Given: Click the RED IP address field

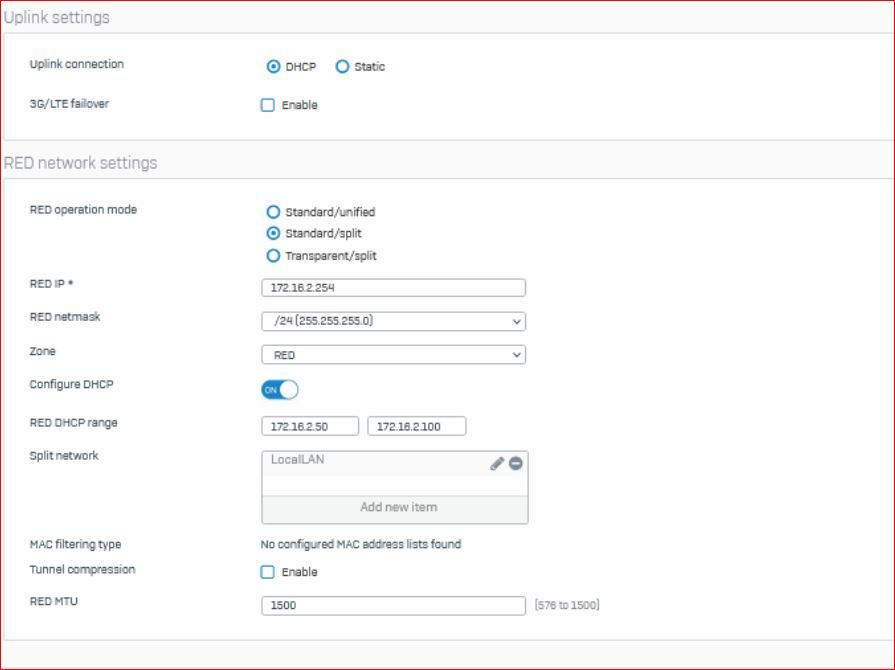Looking at the screenshot, I should point(393,288).
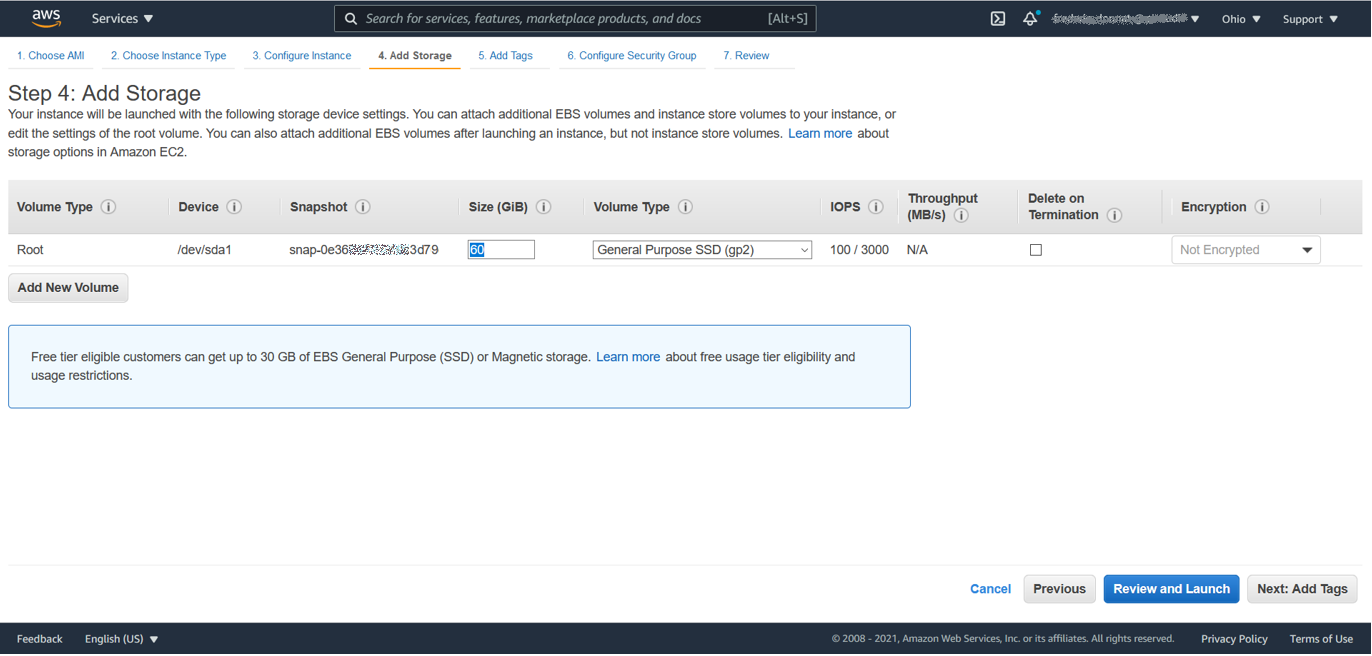Image resolution: width=1372 pixels, height=656 pixels.
Task: Open the Ohio region selector
Action: [x=1240, y=19]
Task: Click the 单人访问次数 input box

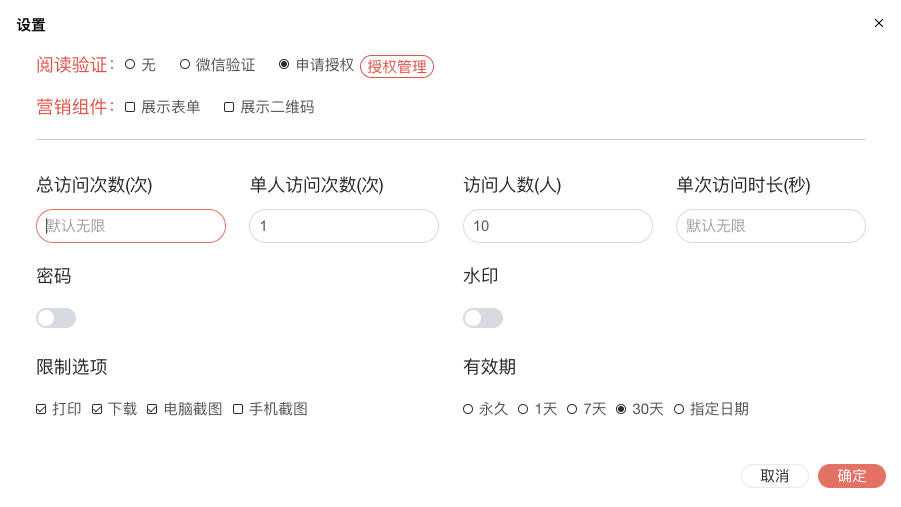Action: [x=344, y=226]
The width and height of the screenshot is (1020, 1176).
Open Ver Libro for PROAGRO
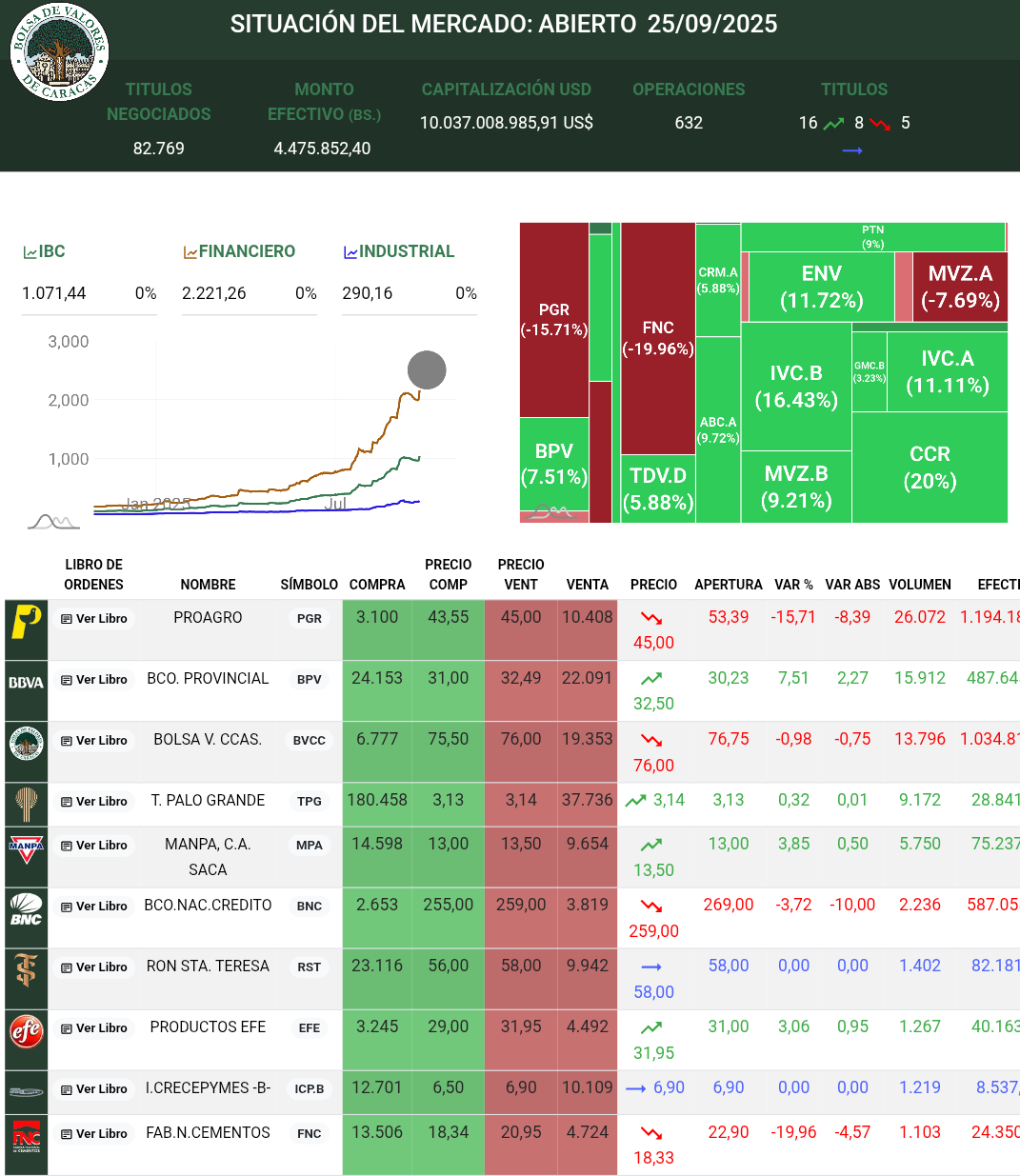click(94, 619)
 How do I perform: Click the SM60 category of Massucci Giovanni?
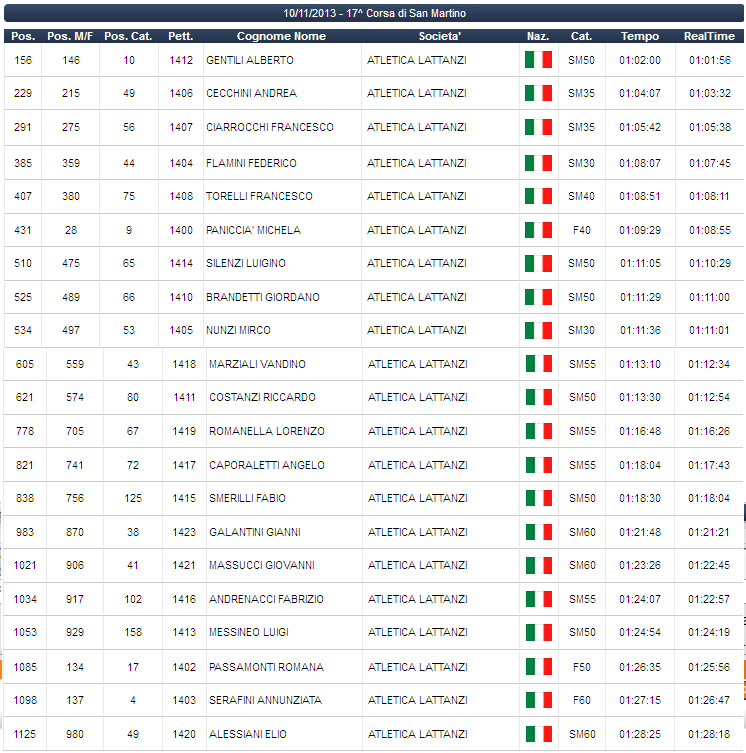581,566

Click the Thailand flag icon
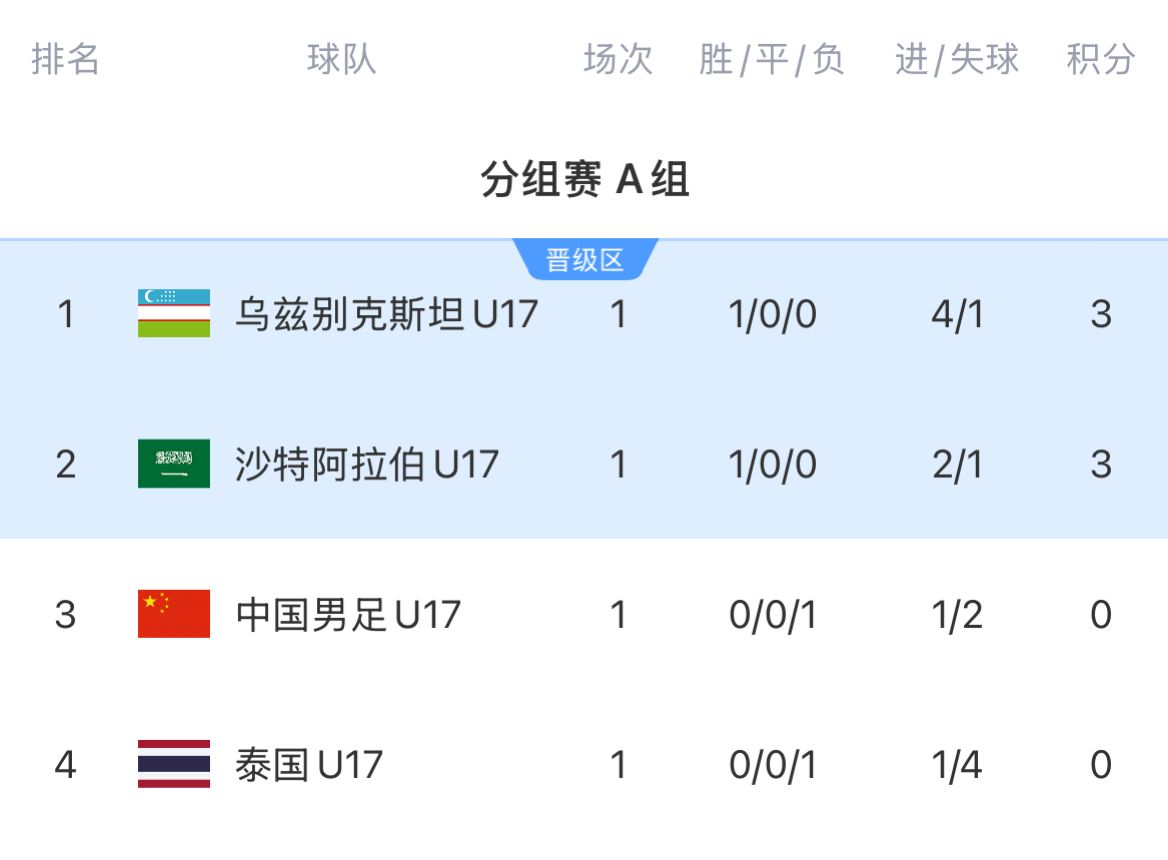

◇ ◇ ◇ ◇ ◇ ◇ ◇

Copy all of the material above word for word, leaving out the pictures.

Given: Click the RED IP address field

Looking at the screenshot, I should point(393,288).
Image resolution: width=1372 pixels, height=656 pixels.
Task: Open the Ohio region selector
Action: [x=1240, y=19]
Task: Click the 单人访问次数 input box

Action: [x=344, y=226]
The width and height of the screenshot is (1020, 1176).
Open Ver Libro for PROAGRO
click(94, 619)
 How do I perform: Click the SM60 category of Massucci Giovanni?
581,566

Click the Thailand flag icon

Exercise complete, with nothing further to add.